● **Required tasks**:
1. Repeat the blog text word for word, starting at "Tuesday, January 24, 2012" and ending at "inspired by it.".
2. Pick up the Christian blog posts at the point where they stop, and keep writing from there.

● **Page text**:
Tuesday, January 24, 2012

A Piece From "Building A Relationship With God"

 Hello Everybody! I know it has been a minute since I lasted post but fear not! I have not stopped blogging. God has brought in a new venture, I am writing a book!! I am really excited to share with you all a piece of what I have written so far. I hope you like it and I pray you're inspired by it.


 Most of us believe we know what’s best for us. We know how to do everything. Don’t believe me? I have the perfect analogy.
  Its like trying to put a bike together. You think just because you’ve seen a bike before and rode one; you know how to put one together. So you throw the directions to the side. You began to put this bike together. You’re shoving together parts because they “look” like they are in the right place. You finally get the bike standing and you try to ride it. You take a stroll around the block and the whole thing falls apart. You get frustrated but you continue to put this bike together. You ask people what they think about the model of the bike and if they have any suggestions. You try and ride the bike a second time and it falls apart yet again. Now you’re really mad. You feel like nobody knows what they are talking about, only you know what’s best for you and *your* bike. You put the bike together for a third time and you are faced with the same results. The bike is in front of you in pieces. You’re upset because you have put your all into this. You FINALLY decide that you should look back at the direction. You realize that you started putting the bike together all wrong. You had the wrong screws, the front tire was supposed to be in the back; you just realize that you had no idea what you were doing in the first place. But because you *thought* you knew you jumped in and ruined a perfectly good bike and wasted a bunch of time and effort.
 It’s the same way with God. God has all the directions all the answer that we need but because we feel like we *know everything*...we don’t have to go back and ask him; “God, is this your plan for me? Am I even ready to do this? God how do I even do this?” Then we wonder why it won’t work. We sit there and ask God to mend and fix a mess we made, a mess that could have been avoided. Hebrews 13:5 (NKJV) says, “Let your conduct be without covetousness; be content with such things as you have. For He Himself has said, ‘I will never leave you nor forsake you.’”  So why do we think that God will lead us in the wrong direction? We as Christians are so busy trying to be a friend to God and have God as our friend and we aren’t even qualified to call ourselves that. We aren’t even on that level with God. 

Saturday, January 21, 2012

Change My Identity

My favorite song at the moment is Identity by James Fortune & Fiya. The words of that song is my testimony. My favorite part is when they make it personal,
"Oh Lord this is me. I'm asking you to please, change my identity. I wannabe more like you. I'm asking you to please, change my identity."
I want God to change my identity so I can be like his own image. I love this song!!

Friday, January 20, 2012

And Then There Was None

Sometimes the people that you really can't imagine your life without, are the main ones God is trying to pull you way from.

● **Information supplied**:
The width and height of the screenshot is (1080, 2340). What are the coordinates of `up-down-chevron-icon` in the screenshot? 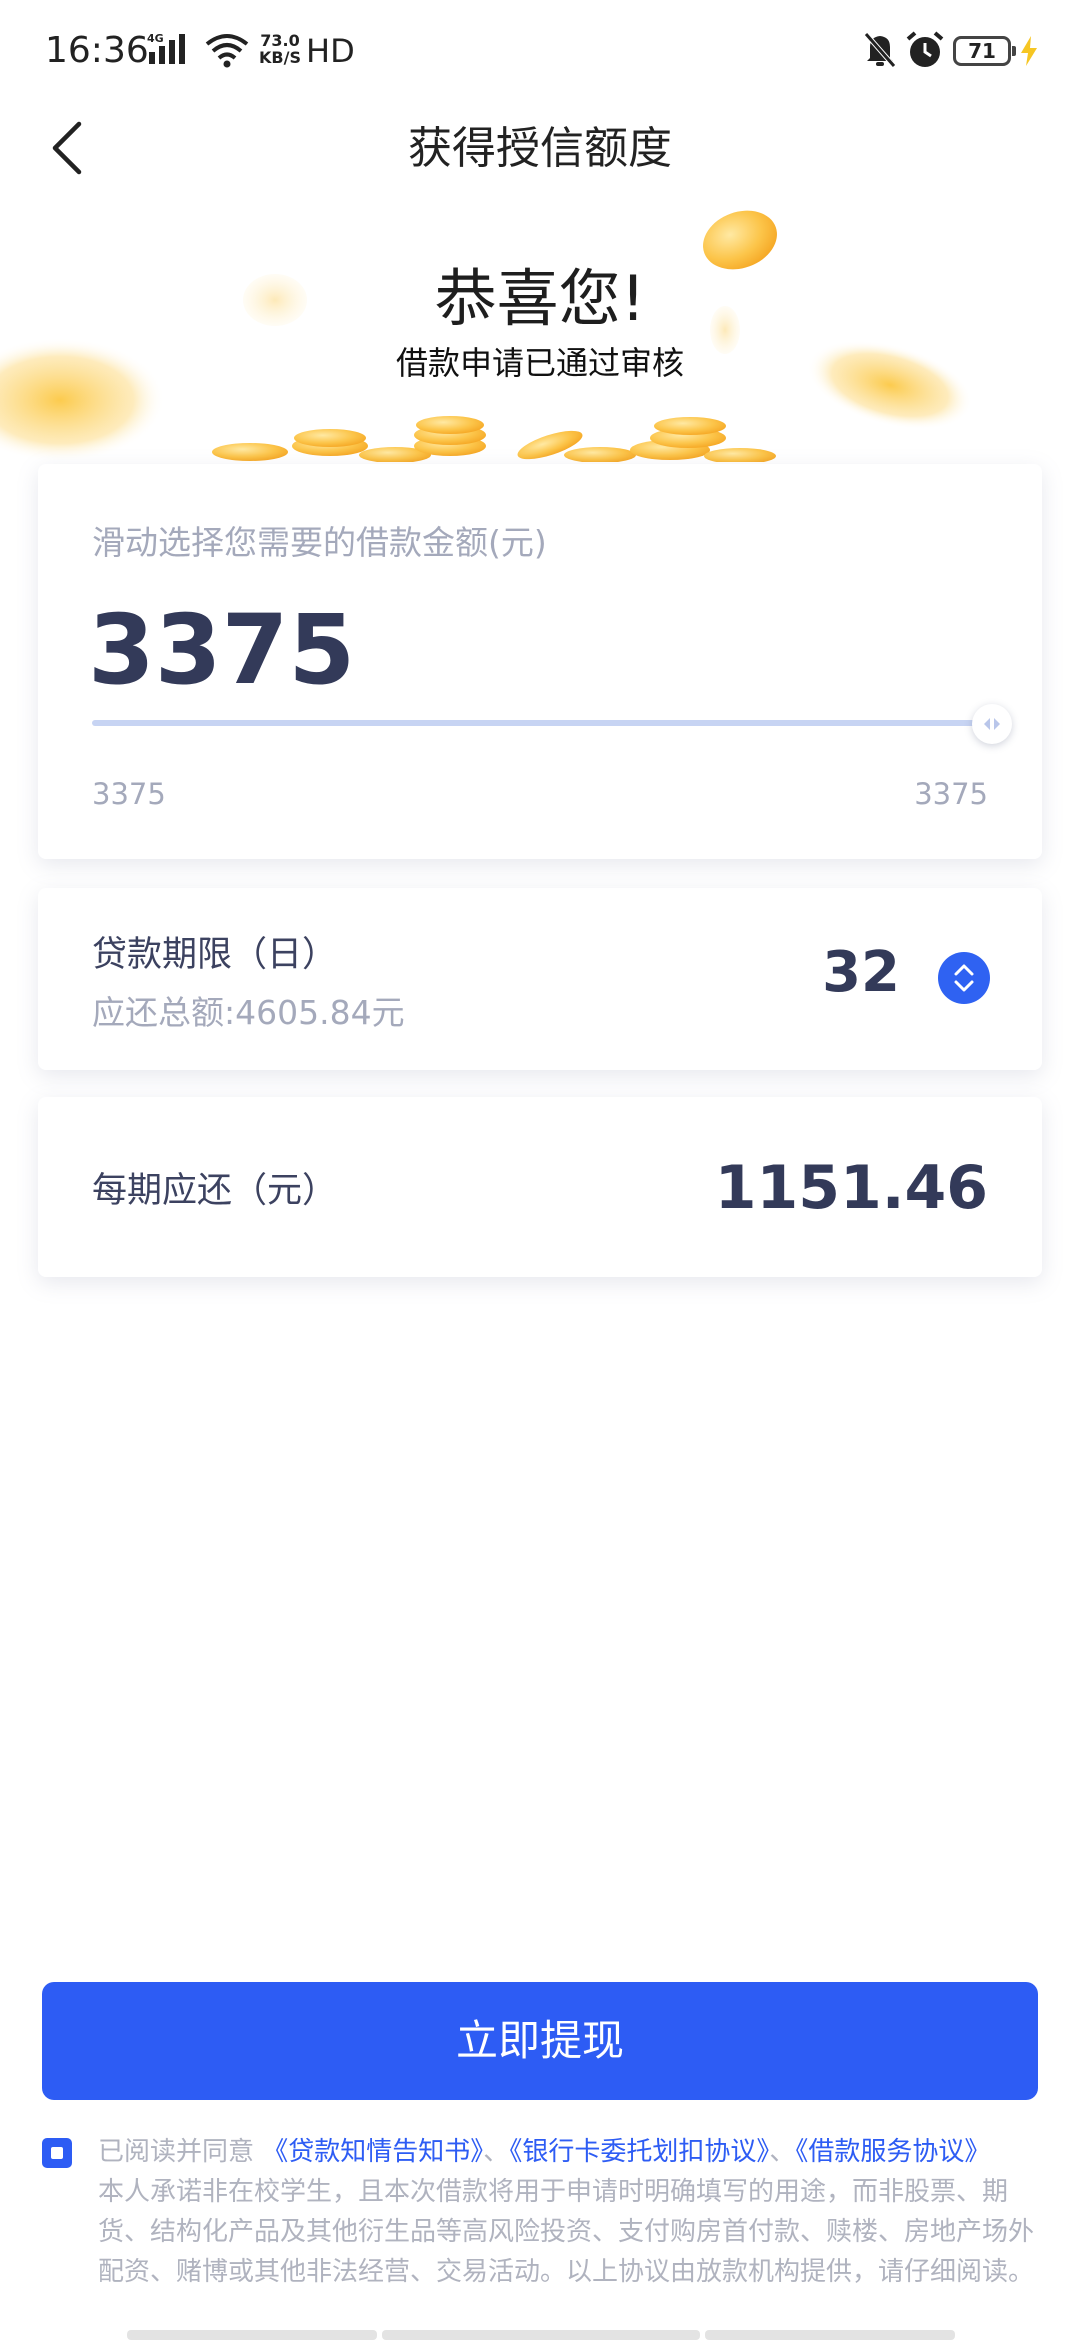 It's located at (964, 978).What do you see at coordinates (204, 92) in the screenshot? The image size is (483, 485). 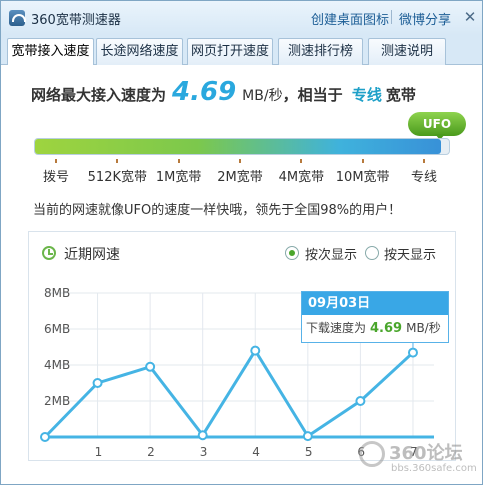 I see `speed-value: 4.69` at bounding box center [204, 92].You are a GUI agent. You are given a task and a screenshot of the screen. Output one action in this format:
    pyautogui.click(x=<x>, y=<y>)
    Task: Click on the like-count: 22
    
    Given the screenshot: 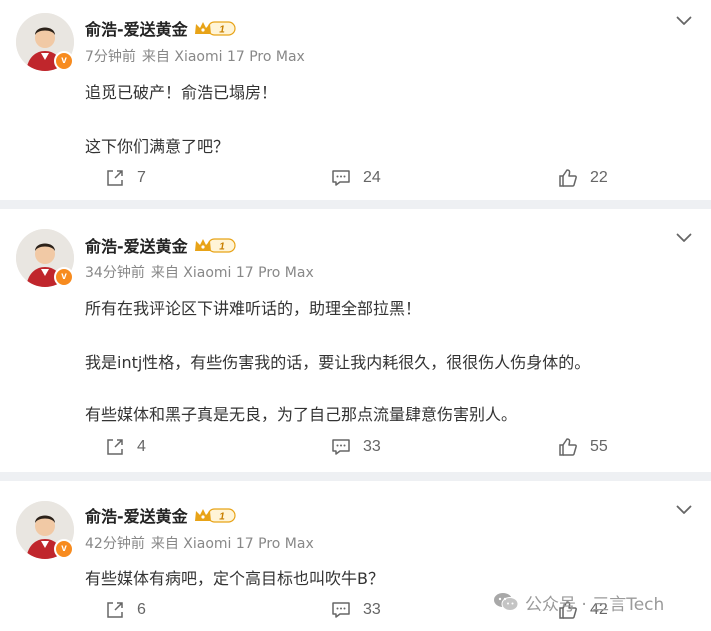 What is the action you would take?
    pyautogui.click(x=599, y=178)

● **Responses to the exercise**:
1.
Tuesday, January 24, 2012

A Piece From "Building A Relationship With God"

 Hello Everybody! I know it has been a minute since I lasted post but fear not! I have not stopped blogging. God has brought in a new venture, I am writing a book!! I am really excited to share with you all a piece of what I have written so far. I hope you like it and I pray you're inspired by it.

2.
Thursday, January 19, 2012

My Prayer to God

 God I thank you for everything you are doing and have done in my life. I know You aren't done with me yet but I am praising you for where I am today. Even though I had to let things go and You had to remove some people and things out of my life I am grateful! Thank you God for choosing me to do your will. With you God I know ALL things are possible. No matter the obstacles that may come my way I am going to stand firm on your word. Thank you God for forgiving me. Thank you God for being there for me. Thank you God for being my protection. My healer. Thank you God for being my EVERYTHING!! God, you don't make any mistakes. I know everything in my life from this day forward has purpose. 2012 is that year :)

Wednesday, January 18, 2012

Encouraging Words

Today I gave my testimony in front of my church. It felt good to get out my story. It even touched some people who had similar stories to mine. Whenever I talk about God my skin gets warm sometimes I literally think I'm " on fire for the Lord." lol
My Pastor talked about how she read my blog and how it even encouraged her. I was almost taken aback because when I write they are my thoughts. The things that God puts on my heart to share. I guess I didn't actually think my words were that strong.
"Then the Lord reached out his hand and touched my mouth and said to me, Now, I have put my words in your mouth. "( Jeremiah 1:9-10)
God has placed his words in my mouth and I am going to continue to write and spread his word.

Fulfilling My Purpose

My goodness the days seem to be flying by! I had no idea that it was Wednesday already. But today is bible study day and I'm excited. Over with youth we are reading First Samuel. I've been breaking it down and writing notes to make sure that everybody understands. Our youth leader asks two questions every time we are reading the bible, " What is God saying? How does it apply to me today?" So I want to be ready lol.
Today my Pastor texted me and told me to ask my mother to call her. I told her I would. So my mom calls me back to tell me,"Pastor said she read your blog and she just cried and cried and cried. She said it was really good and she wants you to give your testimony tonight." I was so happy and thankful that she took time out of her schedule to read. I haven't really told anybody at church yet that I write but I had intentions to tell them tonight, but it looks like somebody beat me to the punch lol.
My purpose is not to be praised or anything for what I write because I'm just doing what God said. But it does feel good to know that people take the time to read and is touched in some way. God is doing a great thing in my life. I'm so happy that He choose me. It's a wonderful feeling.

Monday, January 16, 2012

When God Calls You Higher..

Today was a pretty easy going day. I realized that God is moving me away from pretty much everybody. They told me that this walk that I would take is going to be a lonely one and at times I'm going to feel like I don't have any friends. And that's exactly how I feel right now. It's crazy because even though I feel lonely I don't have the desire to wanna talk to anybody or even be around anyone. But it just crossed my mind that, " I am really alone." with the exception of God of course.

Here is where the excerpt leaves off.